_Work required:_ Output the data that follows, keeping every line identical.

_Data for analysis:_
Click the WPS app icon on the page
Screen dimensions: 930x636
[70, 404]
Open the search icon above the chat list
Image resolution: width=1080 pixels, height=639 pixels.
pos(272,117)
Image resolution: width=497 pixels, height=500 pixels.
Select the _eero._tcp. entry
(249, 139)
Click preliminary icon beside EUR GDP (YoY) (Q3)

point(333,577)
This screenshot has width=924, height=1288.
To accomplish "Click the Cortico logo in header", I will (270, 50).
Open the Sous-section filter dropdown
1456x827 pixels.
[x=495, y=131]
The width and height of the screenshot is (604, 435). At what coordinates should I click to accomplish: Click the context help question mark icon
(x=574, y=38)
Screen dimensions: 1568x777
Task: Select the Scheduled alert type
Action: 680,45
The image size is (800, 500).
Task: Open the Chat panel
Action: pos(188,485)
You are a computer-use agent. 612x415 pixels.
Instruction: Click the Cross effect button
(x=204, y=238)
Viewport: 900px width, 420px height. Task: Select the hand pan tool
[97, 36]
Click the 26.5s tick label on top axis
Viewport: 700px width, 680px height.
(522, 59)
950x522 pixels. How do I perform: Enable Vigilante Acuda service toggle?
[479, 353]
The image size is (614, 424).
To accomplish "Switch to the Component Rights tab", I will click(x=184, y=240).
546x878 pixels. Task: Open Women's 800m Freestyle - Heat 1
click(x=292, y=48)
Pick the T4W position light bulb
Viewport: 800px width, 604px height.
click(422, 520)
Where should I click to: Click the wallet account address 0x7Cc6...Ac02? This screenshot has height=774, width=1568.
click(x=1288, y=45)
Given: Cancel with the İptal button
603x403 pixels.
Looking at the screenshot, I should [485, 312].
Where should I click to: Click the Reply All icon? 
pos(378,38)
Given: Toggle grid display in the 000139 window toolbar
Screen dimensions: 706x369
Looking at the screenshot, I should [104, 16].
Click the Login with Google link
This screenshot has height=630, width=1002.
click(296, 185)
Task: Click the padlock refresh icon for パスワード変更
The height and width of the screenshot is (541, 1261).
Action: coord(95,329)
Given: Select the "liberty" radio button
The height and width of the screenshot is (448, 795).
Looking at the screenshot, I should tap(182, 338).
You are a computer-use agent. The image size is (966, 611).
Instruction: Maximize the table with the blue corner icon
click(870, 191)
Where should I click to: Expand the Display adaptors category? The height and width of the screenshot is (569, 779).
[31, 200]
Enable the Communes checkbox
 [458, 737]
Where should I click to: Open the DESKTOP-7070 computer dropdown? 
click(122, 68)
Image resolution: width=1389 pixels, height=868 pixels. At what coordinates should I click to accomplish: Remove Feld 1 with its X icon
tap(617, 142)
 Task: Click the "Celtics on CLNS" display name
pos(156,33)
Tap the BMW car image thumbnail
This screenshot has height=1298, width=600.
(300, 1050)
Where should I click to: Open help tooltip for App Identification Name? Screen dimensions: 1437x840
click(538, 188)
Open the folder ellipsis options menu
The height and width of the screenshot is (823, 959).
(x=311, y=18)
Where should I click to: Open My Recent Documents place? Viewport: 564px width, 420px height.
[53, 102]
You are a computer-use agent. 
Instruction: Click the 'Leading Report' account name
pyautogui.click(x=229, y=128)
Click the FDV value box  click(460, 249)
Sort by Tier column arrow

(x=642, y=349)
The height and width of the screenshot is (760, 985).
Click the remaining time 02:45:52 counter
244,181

_Exercise solution:_
Click the WPS app icon on the page
Screen dimensions: 930x636
[70, 404]
Open the search icon above the chat list
Image resolution: width=1080 pixels, height=639 pixels.
pos(272,117)
Image resolution: width=497 pixels, height=500 pixels.
Select the _eero._tcp. entry
(249, 139)
Click preliminary icon beside EUR GDP (YoY) (Q3)

point(333,577)
This screenshot has width=924, height=1288.
To accomplish "Click the Cortico logo in header", I will (270, 50).
Open the Sous-section filter dropdown
1456x827 pixels.
[x=495, y=131]
The width and height of the screenshot is (604, 435). At what coordinates should I click to accomplish: Click the context help question mark icon
(x=574, y=38)
Screen dimensions: 1568x777
Task: Select the Scheduled alert type
Action: 680,45
The image size is (800, 500).
Task: Open the Chat panel
Action: pos(188,485)
You are a computer-use agent. 612x415 pixels.
Instruction: Click the Cross effect button
(x=204, y=238)
Viewport: 900px width, 420px height. Task: Select the hand pan tool
[97, 36]
Click the 26.5s tick label on top axis
Viewport: 700px width, 680px height.
(522, 59)
950x522 pixels. How do I perform: Enable Vigilante Acuda service toggle?
[479, 353]
The image size is (614, 424).
To accomplish "Switch to the Component Rights tab", I will click(x=184, y=240).
546x878 pixels. Task: Open Women's 800m Freestyle - Heat 1
click(x=292, y=48)
Pick the T4W position light bulb
Viewport: 800px width, 604px height.
click(422, 520)
Where should I click to: Click the wallet account address 0x7Cc6...Ac02? This screenshot has height=774, width=1568.
click(x=1288, y=45)
Given: Cancel with the İptal button
603x403 pixels.
Looking at the screenshot, I should [485, 312].
Where should I click to: Click the Reply All icon? 
pos(378,38)
Given: Toggle grid display in the 000139 window toolbar
Screen dimensions: 706x369
Looking at the screenshot, I should [104, 16].
Click the Login with Google link
This screenshot has height=630, width=1002.
click(296, 185)
Task: Click the padlock refresh icon for パスワード変更
The height and width of the screenshot is (541, 1261).
Action: coord(95,329)
Given: Select the "liberty" radio button
The height and width of the screenshot is (448, 795).
Looking at the screenshot, I should tap(182, 338).
You are a computer-use agent. The image size is (966, 611).
Instruction: Maximize the table with the blue corner icon
click(870, 191)
Where should I click to: Expand the Display adaptors category? The height and width of the screenshot is (569, 779).
[31, 200]
Enable the Communes checkbox
 [458, 737]
Where should I click to: Open the DESKTOP-7070 computer dropdown? 
click(122, 68)
Image resolution: width=1389 pixels, height=868 pixels. At what coordinates should I click to accomplish: Remove Feld 1 with its X icon
tap(617, 142)
 Task: Click the "Celtics on CLNS" display name
pos(156,33)
Tap the BMW car image thumbnail
This screenshot has height=1298, width=600.
(300, 1050)
Where should I click to: Open help tooltip for App Identification Name? Screen dimensions: 1437x840
click(538, 188)
Open the folder ellipsis options menu
The height and width of the screenshot is (823, 959).
(x=311, y=18)
Where should I click to: Open My Recent Documents place? Viewport: 564px width, 420px height.
[53, 102]
You are a computer-use agent. 
Instruction: Click the 'Leading Report' account name
pyautogui.click(x=229, y=128)
Click the FDV value box  click(460, 249)
Sort by Tier column arrow

(x=642, y=349)
The height and width of the screenshot is (760, 985).
Click the remaining time 02:45:52 counter
244,181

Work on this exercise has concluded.